Task input START

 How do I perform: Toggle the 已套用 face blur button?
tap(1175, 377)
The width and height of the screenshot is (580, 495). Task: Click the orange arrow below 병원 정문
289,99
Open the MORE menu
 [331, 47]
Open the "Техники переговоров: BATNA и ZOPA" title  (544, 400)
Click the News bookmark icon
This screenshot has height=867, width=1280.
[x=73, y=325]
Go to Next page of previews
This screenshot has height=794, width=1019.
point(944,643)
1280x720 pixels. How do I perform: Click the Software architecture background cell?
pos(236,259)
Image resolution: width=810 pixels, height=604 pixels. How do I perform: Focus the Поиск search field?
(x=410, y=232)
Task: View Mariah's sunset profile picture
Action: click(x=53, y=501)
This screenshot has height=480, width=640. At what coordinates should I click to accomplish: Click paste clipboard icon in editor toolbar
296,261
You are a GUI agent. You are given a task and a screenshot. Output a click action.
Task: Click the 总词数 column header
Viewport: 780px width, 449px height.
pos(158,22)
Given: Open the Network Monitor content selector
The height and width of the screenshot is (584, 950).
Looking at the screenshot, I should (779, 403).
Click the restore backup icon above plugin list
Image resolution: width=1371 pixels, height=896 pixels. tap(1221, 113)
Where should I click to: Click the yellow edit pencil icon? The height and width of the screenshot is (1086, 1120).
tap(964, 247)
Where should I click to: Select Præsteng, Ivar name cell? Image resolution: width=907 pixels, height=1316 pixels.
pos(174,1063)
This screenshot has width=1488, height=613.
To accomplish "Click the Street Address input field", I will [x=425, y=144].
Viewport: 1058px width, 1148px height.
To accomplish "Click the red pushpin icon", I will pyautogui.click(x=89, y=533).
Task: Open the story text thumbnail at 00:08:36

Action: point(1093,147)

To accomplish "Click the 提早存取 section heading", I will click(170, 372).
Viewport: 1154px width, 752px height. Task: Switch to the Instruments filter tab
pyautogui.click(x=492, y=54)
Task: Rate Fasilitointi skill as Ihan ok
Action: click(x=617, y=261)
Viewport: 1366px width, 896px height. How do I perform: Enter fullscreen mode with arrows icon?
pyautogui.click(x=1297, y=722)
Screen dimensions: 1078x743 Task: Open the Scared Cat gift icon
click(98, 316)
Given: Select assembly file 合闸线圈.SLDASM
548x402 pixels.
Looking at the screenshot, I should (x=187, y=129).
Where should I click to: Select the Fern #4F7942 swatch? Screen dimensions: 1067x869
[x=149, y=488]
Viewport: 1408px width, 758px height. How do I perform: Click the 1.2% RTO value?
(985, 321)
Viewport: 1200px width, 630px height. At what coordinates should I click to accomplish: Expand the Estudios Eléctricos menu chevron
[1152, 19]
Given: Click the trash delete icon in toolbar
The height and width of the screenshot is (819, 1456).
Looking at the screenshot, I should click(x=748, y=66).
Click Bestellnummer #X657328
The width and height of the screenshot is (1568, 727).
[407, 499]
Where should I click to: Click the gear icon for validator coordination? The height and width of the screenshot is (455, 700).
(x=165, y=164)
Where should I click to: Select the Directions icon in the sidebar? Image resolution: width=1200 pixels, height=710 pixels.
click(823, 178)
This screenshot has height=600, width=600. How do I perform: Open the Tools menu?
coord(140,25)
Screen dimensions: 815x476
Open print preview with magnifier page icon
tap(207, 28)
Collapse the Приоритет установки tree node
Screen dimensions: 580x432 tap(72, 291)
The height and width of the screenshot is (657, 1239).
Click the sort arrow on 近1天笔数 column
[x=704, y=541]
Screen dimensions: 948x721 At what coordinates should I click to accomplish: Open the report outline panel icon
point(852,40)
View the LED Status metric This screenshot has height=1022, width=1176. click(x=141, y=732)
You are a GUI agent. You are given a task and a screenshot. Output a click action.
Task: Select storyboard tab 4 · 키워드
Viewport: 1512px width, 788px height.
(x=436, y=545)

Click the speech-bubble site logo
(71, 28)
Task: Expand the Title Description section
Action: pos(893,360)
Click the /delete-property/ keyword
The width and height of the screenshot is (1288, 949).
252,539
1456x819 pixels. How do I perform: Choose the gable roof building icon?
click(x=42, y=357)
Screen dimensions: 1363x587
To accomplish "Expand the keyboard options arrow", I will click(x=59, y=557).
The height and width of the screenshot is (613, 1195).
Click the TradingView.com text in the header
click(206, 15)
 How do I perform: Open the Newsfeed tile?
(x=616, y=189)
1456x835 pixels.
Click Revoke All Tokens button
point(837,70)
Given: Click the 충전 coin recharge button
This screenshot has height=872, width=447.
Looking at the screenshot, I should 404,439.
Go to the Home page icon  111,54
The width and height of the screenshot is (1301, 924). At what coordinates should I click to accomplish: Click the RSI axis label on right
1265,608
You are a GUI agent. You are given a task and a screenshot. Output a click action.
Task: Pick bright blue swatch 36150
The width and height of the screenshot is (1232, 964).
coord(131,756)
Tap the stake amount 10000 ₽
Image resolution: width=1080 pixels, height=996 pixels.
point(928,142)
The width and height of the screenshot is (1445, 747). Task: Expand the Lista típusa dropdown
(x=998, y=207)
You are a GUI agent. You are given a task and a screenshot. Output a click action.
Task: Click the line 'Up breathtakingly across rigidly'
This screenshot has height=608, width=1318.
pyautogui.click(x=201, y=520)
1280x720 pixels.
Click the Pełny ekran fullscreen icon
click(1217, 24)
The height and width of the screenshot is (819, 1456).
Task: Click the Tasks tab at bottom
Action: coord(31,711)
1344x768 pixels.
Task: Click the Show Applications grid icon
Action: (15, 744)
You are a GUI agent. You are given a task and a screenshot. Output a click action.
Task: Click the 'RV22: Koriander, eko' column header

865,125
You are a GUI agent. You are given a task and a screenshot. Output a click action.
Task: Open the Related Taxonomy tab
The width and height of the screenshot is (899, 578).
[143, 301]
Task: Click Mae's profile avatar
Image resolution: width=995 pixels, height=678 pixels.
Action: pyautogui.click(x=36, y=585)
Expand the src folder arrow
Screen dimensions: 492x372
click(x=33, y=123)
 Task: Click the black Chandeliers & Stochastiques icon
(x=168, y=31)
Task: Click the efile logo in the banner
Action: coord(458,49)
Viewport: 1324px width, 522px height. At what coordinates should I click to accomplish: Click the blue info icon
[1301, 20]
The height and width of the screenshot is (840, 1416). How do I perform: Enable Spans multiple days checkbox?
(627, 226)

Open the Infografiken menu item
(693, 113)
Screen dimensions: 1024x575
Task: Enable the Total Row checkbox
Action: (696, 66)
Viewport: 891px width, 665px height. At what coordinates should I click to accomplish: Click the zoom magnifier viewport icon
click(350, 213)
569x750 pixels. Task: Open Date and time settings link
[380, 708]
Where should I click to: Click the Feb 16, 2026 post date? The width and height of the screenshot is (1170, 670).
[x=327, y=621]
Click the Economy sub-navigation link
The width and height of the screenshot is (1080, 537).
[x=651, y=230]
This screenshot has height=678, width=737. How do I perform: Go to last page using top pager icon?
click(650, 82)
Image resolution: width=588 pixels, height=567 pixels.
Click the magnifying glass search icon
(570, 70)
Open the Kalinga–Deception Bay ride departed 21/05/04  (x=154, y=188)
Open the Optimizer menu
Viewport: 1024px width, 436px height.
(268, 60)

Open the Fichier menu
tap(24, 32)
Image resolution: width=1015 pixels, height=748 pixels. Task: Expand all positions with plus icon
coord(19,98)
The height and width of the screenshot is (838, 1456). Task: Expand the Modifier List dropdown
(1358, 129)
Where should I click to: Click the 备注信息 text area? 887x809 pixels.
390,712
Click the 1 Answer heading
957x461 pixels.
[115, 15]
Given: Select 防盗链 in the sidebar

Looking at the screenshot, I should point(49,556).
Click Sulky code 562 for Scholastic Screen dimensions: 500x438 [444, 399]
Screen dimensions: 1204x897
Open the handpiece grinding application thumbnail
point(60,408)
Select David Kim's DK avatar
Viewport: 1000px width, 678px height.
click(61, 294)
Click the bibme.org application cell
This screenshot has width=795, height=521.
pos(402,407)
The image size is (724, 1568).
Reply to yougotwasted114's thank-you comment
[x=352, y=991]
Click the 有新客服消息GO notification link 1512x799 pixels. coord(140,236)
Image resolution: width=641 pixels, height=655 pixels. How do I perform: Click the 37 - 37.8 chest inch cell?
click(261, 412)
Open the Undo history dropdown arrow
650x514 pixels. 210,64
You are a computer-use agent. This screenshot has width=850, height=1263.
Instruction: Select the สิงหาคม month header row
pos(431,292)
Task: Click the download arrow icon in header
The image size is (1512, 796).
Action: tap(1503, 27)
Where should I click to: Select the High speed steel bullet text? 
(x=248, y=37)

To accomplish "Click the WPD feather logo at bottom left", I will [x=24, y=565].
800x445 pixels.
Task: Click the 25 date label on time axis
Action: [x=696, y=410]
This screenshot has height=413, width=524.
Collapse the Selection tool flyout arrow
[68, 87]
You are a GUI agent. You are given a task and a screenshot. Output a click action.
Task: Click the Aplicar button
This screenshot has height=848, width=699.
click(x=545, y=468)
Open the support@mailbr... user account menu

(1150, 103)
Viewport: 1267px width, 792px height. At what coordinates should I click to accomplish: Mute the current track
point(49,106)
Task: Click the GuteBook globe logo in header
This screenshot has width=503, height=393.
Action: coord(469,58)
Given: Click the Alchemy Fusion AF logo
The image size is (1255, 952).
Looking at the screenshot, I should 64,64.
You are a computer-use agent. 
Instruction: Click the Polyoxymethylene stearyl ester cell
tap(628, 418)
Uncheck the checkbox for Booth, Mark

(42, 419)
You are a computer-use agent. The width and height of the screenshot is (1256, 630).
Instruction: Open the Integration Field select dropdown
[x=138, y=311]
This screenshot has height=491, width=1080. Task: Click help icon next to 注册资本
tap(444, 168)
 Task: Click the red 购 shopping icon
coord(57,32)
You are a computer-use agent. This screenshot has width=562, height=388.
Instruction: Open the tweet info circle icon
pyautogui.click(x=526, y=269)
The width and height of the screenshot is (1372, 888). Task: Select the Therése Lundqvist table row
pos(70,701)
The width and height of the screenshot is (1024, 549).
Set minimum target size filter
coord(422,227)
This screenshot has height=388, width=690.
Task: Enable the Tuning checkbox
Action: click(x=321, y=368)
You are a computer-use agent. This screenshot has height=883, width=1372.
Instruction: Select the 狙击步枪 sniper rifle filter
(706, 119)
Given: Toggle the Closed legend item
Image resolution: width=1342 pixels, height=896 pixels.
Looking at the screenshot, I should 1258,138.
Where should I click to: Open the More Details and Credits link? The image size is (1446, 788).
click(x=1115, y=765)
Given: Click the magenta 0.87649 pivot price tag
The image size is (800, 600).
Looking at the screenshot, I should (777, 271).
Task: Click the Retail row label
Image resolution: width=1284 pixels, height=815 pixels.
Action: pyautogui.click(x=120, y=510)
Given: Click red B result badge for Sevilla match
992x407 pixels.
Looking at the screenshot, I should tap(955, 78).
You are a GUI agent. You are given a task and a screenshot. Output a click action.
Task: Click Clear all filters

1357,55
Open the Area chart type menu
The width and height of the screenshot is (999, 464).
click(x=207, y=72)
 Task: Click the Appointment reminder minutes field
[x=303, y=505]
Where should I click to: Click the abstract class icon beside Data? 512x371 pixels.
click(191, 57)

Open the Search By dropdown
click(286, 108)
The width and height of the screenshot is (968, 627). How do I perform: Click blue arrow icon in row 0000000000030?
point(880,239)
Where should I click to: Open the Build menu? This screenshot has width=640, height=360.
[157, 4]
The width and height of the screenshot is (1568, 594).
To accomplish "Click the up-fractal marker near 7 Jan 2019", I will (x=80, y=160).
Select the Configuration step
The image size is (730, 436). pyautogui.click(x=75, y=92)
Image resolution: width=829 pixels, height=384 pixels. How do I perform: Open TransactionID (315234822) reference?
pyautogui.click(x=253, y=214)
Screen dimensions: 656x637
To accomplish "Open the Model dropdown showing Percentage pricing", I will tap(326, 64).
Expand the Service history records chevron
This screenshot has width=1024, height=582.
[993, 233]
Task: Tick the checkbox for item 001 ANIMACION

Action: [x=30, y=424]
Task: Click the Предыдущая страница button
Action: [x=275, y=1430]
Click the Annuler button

Task input END

→ **Required work**
Copy the lines of the data above exactly as written, beginning with the line containing "The height and width of the screenshot is (840, 1416)." and ending with the line containing "Click the Economy sub-navigation link", and leave out all other lines.

→ **Completed task**
The height and width of the screenshot is (840, 1416). How do I perform: Enable Spans multiple days checkbox?
(627, 226)

Open the Infografiken menu item
(693, 113)
Screen dimensions: 1024x575
Task: Enable the Total Row checkbox
Action: (696, 66)
Viewport: 891px width, 665px height. At what coordinates should I click to accomplish: Click the zoom magnifier viewport icon
click(350, 213)
569x750 pixels. Task: Open Date and time settings link
[380, 708]
Where should I click to: Click the Feb 16, 2026 post date? The width and height of the screenshot is (1170, 670).
[x=327, y=621]
Click the Economy sub-navigation link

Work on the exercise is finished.